Nonostante ne soffrano circa 55 milioni di persone in tutto il mondo e circa 1,2 milioni di persone in Italia, spesso si fa un po’ di confusione e non si ha ben chiaro se parlare di demenza o demenze.
Facciamo un po’ di chiarezza.
Con il termine demenza o deterioramento mentale, ci si riferisce ad una patologia che riguarda un declino intellettivo cronico in persone che hanno precedentemente avuto uno sviluppo cognitivo normale.
In realtà sono diverse le patologie cerebrali che portano ad un deterioramento cognitivo, per questo è più corretto parlare di demenze piuttosto che di demenza.
In linea generale possiamo avere un quadro di declino cognitivo:
- Causato da patologie croniche. Dovuto cioè ad una degenerazione delle cellule cerebrali e per questo non sottoponibile ad un vero e proprio trattamento. In questo caso, il trattamento può rallentare il decadimento o rivolgersi ai disturbi che insorgono, ma non può, ad oggi, arrestare la malattia.
- Associato a patologie non degenerative come ad esempio traumi, alcolismo o infezioni del sistema nervoso centrale. In alcuni di questi casi, le persone che si sottopongono ad un trattamento farmacologico, possono rispondere positivamente.

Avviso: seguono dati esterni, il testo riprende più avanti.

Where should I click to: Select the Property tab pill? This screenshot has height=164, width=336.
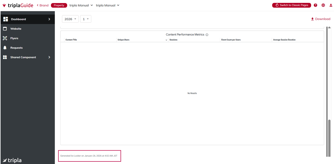[59, 5]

- Conseguente a traumi o ictus. In questo caso il declino non è trattabile ma non ha un andamento progressivo, cioè non peggiora con il tempo come invece avviene nel primo caso descritto.
Demenze corticali e sottocorticali.
Un’ulteriore suddivisione prende in considerazione l’area del cervello coinvolta nel decadimento.
In base all’area coinvolta, infatti, la malattia si manifesta in maniera diversa, almeno nelle prime fasi.
In linea del tutto generale, per dovere descrittivo, dunque, possiamo dire che:
- Una demenza che origina da lesioni della corteccia cerebrale, presenta sintomi come afasia (disturbi di linguaggio), agnosia (disturbi di riconoscimento) e aprassia (disturbi del movimento).
- Una demenza che origina da lesioni sottocorticali, si manifesta con bradifrenia (rallentamento dei processi cognitivi), i disturbi di memoria e presenza di disordini affettivi come apatia e depressione.
Come già detto, questa distinzione può avvenire più facilmente nelle prime fasi della malattia e, in ogni caso, difficilmente si avranno casi puri, per così dire “da manuale”.
Ciò è vero perché, parlando naturalmente di esseri umani, come facilmente immaginabile, sono coinvolti vari aspetti della vita della persona.
Il grado di istruzione, l’ambiente sociale, la capacità di attingere a varie risorse personali ed ambientali, possono permettere alla persona di rispondere più o meno bene alle minacce della malattia, almeno nelle sue prime fasi.
Ne deduciamo quindi che una stessa malattia può manifestarsi in maniera diversa in persone diverse.
La persona al centro della cura.
Detto ciò, è possibile affermare che non esiste una demenza ma tante demenze in base alla causa, all’area cerebrale coinvolta e per ultimo ma non meno importante, alla persona.
La persona è e va tenuta sempre al centro del focus, non il suo disturbo.
Questo significa che accanto all’esigenza di dare un nome alla malattia, per attivare il percorso terapeutico adatto, diventa necessario conoscere la persona nella sua completezza e complessità.
Conoscere la sua famiglia e le persone chi si prenderanno cura di essa.
Perché è alla persona che vanno assicurate cure, rispetto e dignità, sempre.